Lectura: Deuteronomio 30:15-20
Hace algún tiempo me senté a conversar con uno de mis amigos de adolescencia, y recordamos todas las cosas que hacíamos cuando estábamos en esa etapa de la vida.
Por ejemplo, como jóvenes pasábamos mucho tiempo quejándonos de las reglas o límites que nos imponían en nuestras casas. Pero, ahora al pensarlo con la madurez que dan los años, tuvimos que admitir que estábamos muy equivocados.
Nuestros padres no nos cobraron por vivir en sus casas o por los alimentos y la ropa que usábamos, el único precio que nos exigían era la obediencia. Tan sólo teníamos que obedecer, seguir las instrucciones, ser amables, decir la verdad, e ir a la iglesia.
Por supuesto, verdaderamente nada de eso era difícil, pero a esa edad, nos costaba mucho ser sumisos. En nuestras mentes juveniles esas reglas las habían creado para perjudicarnos, sin embargo, puedo decir que incluso algunas de ellas eran para protegernos de nosotros mismos.
El precio de vivir en la tierra prometida era el mismo: obediencia. En su último discurso a la nación, Moisés les recordó a los israelitas que las bendiciones que Dios quería concederles dependían de su obediencia (Deuteronomio 30:16). Anteriormente, les había dicho que la obediencia determinaría que les fuera bien en la vida: “Guarda y obedece todas estas palabras [para…], te vaya bien a ti, y a tus hijos después de ti, para siempre” (12:28).

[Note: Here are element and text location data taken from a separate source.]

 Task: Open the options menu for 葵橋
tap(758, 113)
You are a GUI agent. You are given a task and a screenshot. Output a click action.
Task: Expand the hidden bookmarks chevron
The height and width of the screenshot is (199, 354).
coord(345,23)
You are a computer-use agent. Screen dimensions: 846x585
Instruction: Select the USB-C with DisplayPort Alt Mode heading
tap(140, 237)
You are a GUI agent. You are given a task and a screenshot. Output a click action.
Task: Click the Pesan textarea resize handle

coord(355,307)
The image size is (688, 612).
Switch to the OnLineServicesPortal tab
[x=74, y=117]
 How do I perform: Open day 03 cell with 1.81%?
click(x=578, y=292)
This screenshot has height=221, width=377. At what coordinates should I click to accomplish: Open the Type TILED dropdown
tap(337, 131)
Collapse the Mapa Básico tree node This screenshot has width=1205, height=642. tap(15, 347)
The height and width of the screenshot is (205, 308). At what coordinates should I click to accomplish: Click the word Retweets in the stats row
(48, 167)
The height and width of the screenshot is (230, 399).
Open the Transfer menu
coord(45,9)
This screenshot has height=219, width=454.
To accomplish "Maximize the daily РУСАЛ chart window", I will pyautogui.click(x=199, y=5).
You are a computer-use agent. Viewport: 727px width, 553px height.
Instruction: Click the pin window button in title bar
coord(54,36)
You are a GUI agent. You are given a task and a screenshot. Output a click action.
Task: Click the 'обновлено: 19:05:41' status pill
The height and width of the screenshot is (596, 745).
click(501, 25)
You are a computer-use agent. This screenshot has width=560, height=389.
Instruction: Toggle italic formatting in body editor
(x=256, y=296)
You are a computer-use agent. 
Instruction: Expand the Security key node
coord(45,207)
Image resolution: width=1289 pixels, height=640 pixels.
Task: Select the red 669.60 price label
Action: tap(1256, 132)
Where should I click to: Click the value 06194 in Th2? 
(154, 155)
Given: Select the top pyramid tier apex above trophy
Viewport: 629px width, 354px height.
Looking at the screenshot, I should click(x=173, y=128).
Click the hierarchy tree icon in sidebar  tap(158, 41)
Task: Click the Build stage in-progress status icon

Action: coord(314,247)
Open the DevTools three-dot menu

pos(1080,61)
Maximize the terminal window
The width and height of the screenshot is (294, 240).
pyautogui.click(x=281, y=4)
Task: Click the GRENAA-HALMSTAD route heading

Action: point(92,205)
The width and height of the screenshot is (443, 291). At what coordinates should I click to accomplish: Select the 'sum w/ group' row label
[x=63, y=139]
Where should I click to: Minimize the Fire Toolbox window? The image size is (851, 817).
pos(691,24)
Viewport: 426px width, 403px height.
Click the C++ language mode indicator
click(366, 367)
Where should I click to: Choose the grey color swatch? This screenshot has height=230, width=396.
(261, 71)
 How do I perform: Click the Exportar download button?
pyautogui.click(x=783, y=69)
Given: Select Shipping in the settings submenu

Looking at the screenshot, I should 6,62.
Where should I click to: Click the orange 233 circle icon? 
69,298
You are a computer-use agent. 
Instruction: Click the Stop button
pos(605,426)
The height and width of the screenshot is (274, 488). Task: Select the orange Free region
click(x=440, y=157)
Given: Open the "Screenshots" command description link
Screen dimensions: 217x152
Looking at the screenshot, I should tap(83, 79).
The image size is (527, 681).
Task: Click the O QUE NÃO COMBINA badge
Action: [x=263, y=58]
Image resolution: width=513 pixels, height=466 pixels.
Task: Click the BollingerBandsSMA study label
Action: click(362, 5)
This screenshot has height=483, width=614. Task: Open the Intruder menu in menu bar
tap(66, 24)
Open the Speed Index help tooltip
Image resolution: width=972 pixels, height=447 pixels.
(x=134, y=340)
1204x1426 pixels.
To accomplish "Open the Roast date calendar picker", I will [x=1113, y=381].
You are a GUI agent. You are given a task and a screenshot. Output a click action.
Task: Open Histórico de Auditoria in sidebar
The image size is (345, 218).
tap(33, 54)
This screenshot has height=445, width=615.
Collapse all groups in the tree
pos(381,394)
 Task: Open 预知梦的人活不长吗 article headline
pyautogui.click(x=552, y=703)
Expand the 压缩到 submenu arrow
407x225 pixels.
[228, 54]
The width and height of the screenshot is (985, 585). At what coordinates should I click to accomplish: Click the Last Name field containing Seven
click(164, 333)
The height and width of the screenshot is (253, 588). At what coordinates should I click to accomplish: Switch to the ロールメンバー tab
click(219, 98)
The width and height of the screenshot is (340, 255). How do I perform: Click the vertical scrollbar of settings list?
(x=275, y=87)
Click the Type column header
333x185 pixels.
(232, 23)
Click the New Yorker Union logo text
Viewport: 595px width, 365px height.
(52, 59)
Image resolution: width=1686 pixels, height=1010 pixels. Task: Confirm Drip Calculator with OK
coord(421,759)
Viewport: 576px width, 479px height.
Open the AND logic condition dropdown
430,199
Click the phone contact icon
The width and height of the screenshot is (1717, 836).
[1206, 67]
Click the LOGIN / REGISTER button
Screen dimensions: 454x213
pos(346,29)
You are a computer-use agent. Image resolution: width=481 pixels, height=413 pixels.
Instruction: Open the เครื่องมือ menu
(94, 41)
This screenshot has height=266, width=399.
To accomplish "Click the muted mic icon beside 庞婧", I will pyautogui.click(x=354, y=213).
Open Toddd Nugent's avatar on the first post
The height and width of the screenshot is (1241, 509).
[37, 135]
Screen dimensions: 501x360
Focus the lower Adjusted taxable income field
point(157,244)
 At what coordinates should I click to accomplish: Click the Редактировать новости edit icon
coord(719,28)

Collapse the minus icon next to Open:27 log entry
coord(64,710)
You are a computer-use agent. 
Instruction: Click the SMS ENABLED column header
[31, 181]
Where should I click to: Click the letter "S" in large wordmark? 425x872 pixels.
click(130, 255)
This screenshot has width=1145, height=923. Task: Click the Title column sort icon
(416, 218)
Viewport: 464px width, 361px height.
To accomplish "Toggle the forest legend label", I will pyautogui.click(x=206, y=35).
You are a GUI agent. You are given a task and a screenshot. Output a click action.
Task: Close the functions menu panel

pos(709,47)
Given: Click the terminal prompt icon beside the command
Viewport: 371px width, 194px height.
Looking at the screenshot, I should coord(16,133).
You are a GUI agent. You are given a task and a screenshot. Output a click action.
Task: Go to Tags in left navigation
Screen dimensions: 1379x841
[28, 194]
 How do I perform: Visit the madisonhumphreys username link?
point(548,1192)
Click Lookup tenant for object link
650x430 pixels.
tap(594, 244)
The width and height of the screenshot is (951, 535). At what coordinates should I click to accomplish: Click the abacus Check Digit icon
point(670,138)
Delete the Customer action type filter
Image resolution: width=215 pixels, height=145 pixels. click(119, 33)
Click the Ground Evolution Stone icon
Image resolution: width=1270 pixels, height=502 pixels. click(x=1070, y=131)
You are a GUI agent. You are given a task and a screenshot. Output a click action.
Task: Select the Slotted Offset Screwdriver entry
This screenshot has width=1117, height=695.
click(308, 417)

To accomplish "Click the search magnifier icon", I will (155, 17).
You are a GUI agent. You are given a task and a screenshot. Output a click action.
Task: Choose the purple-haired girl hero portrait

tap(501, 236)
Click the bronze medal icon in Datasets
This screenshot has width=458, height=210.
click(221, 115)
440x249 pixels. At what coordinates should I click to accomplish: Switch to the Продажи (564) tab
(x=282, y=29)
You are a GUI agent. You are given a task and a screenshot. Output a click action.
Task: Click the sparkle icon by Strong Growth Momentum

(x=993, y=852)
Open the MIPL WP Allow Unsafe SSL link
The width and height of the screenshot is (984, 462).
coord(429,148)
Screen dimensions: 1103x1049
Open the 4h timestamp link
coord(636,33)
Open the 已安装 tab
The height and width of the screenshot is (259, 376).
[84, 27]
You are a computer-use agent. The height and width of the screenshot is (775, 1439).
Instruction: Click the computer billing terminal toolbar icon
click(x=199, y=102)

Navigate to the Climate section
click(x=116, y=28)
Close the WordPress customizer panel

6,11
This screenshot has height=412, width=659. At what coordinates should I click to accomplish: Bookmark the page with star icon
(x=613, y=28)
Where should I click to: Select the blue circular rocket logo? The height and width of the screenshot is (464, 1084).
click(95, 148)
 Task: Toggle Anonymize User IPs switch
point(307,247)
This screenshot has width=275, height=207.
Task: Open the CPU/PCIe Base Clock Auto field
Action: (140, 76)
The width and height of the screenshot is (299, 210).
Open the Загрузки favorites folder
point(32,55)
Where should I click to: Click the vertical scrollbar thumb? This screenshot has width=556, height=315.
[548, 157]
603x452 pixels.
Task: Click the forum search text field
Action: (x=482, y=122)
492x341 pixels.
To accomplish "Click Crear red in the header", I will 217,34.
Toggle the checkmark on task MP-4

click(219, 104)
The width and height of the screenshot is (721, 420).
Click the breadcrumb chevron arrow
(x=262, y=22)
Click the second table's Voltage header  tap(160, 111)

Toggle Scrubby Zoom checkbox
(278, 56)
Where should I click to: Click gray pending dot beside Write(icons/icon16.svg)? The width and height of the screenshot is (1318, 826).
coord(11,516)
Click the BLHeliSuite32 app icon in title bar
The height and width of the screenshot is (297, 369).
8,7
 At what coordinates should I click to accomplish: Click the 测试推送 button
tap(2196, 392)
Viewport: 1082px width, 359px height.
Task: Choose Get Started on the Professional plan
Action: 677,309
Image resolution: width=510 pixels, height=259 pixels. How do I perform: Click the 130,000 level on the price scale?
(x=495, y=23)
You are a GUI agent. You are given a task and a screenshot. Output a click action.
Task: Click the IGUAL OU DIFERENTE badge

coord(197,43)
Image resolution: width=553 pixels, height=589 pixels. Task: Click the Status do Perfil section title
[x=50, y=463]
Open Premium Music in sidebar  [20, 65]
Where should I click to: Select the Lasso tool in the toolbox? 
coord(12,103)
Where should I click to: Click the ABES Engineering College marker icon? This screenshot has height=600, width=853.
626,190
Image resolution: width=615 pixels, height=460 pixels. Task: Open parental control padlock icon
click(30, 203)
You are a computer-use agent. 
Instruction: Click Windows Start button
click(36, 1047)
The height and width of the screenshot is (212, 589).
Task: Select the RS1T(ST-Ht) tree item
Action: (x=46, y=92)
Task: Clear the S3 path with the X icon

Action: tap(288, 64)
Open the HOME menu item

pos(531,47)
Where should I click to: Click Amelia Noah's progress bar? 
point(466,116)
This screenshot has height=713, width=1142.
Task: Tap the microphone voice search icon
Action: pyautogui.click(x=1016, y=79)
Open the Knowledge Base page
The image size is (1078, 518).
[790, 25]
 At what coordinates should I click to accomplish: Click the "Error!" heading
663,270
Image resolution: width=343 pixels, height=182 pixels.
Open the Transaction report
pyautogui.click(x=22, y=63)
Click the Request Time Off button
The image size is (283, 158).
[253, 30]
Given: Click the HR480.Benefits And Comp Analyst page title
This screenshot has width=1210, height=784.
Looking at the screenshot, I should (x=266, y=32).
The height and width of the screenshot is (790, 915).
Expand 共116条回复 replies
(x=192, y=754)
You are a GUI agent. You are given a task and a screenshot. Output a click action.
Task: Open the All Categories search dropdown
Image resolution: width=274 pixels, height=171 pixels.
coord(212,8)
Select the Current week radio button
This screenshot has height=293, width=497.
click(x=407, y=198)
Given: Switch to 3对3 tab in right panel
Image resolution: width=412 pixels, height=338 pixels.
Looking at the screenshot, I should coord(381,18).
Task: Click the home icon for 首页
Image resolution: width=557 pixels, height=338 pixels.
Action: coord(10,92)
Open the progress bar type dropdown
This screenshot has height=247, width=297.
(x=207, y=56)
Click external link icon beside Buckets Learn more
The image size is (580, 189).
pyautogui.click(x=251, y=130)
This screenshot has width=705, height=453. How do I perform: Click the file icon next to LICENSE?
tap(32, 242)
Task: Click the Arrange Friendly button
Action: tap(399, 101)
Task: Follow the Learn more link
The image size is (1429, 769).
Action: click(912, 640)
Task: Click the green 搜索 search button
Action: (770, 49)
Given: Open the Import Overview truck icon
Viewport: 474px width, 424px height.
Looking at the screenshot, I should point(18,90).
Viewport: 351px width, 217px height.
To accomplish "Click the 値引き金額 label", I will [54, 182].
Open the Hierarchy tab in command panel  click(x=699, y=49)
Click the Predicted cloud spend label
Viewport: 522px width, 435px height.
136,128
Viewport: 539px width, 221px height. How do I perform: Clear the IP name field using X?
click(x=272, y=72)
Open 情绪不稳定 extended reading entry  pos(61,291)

Algunos tienen la idea de que la Biblia es un libro de reglas para arruinar la diversión. Pero no hay nada más alejado de la realidad, su objetivo es que entendamos que el plan de Dios y sus mandatos son para nuestro beneficio; nos permiten vivir en paz unos con otros.
- La obediencia es, sencillamente, el “precio” de formar parte de la familia de Dios en este glorioso planeta que Él creó al cual nos permite llamar hogar.
- Ser obediente te aleja del mal y te acerca a los objetivos que Dios tiene para ti.
HG/MD
“Guarda y obedece todas estas palabras que yo te mando, para que cuando hagas lo bueno y recto ante los ojos del Señor tu Dios, te vaya bien a ti, y a tus hijos después de ti, para siempre” (Deuteronomio 12:28).